We always knew that Malawi would be a confusing place. Everyone we had met had liked and praised it. We were both uneasy before we entered and unconvinced by the time we left. We stay one night in Lilongwe and head west to the resort of Salima Bay on Lake Malawi. There we find a campsite sandwiched between a fishing village and an opulent hotel incongruously surrounded by a chain wire fence. We head off into the local village and buy chaamba, fish from the lake, delivered only minutes before from wooden boats returning with the day’s catch. It a breezy evening with a gusting wind blowing warm off the lake.

As usual on Africa’s best nights there is a full moon. As the fish are gutted, we sit on the sand listening to the low murmur from the village and gazing at the moon’s reflection as it plays on the waves. We cook the fish with rice and eat in silence unable to speak in such an overpowering atmosphere. Later we move into the hotel and come across a party of hunting and fishing Africaaners who have just hit town. We flee to some chairs by the lake shore and drink our beer in peace. Later we drag our sleeping bags down to the shore and fall asleep to the lapping of the lake’s small waves and the rush of the constant wind. Dawn and sunrise over the lake occurs in a series of six-time lapse stills as I wake up, struggle to stay awake and fall asleep again for short periods.

Today the process of packing up takes forever as the peace and calm of the lake has sucked out all of our energies. Eventually we reach the main road and strike north. Malawi is meant to benefit economically from its South African links but has very little in the shops. Farther north it becomes hillier and cloud builds up over the mountains to the north. By noon it is cold enough for us to have put on most of our warmest clothing and all afternoon it seems about to rain. That night we camp in the grounds of the rest house at Rumphi at the foot of the Nyika plateau, the setting for Laurens van der Post’s eerie Venture to the Interior. Our decision to go to the top of the plateau is clinched by an offer by fellow resthouse dwellers, the Hindes, for us to stay in the cabin they have rented there.

The track up to the top becomes difficult after the Park Gate with long stretches of fine red, soft and powery “bulldust” sand that is made more slippery by the drizzle that has by now started. The country at the top is very to the Scottish Lowlands with hills rolling gently off to a far distant horizon. The sight of zebra close by brings us both sharply to a halt and breaks us out of our daydreams. We switch off the bikes and stare silently until the animals canter off across through the tall grass and are out of sight.

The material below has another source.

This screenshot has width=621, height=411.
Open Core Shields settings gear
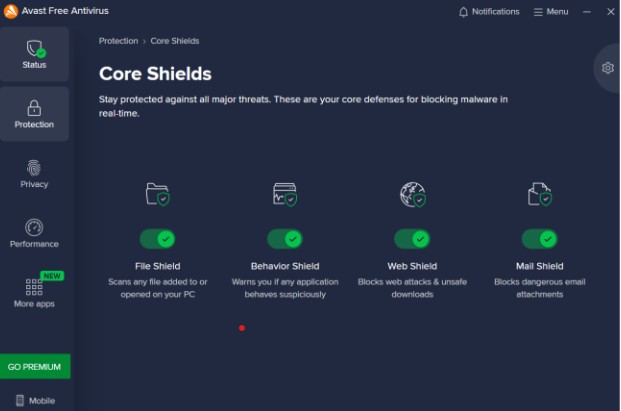(608, 68)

That night we stay in the cabin. The couple are in their late fifies and have been in Malawi since 1964. Formerly in India, Mr Hinde is now a tea estate manager for Lonrho near Blantyre in the south. Mrs Hinde is a headmistress in Limbe. They are ambivalent about the government of Dr Banda which they admit is ruthless and autocratic but which has maintained stability for over twenty years in what they feel is a violent and changeable part of the world. Living standards are, however, as low in Malawi as in any place we have visited and with a basic minimum wage of only 77 tambala (20 pence) per day it seems to be in the multinationals’ interests to keep things very much as they now are. We remain amazed that people in Malawi remain as friendly and well-disposed to white tourists as they do. After a protracted breakfast and a session packing the bikes very slowly, we say heartfelt goodbyes and leave. It is a hard slog off the plateau and after the enjoyment of the last two days we find ourselves suddenly in bad moods. The day remains heavy and humid and adds to our lack of comfort. By the time we arrive in Livingstonia in the far north we are both fit to drop. Even though we had ridden up a boulder strewn track for some 15 miles to reach the top of the escarpment we glance around the village very quickly only really stopping to listen to three girls singing a cappella on the village green. It may sound strange to say village green but the whole place has been set out along the lines of a Scottish mining village with two rows of semi – detached cottages running along the main street. It all looks very incongruous surrounded by tall broad-leafed trees and with the deep red dust of Africa. We drop back down to lake level and camp the night in the bush both tired out.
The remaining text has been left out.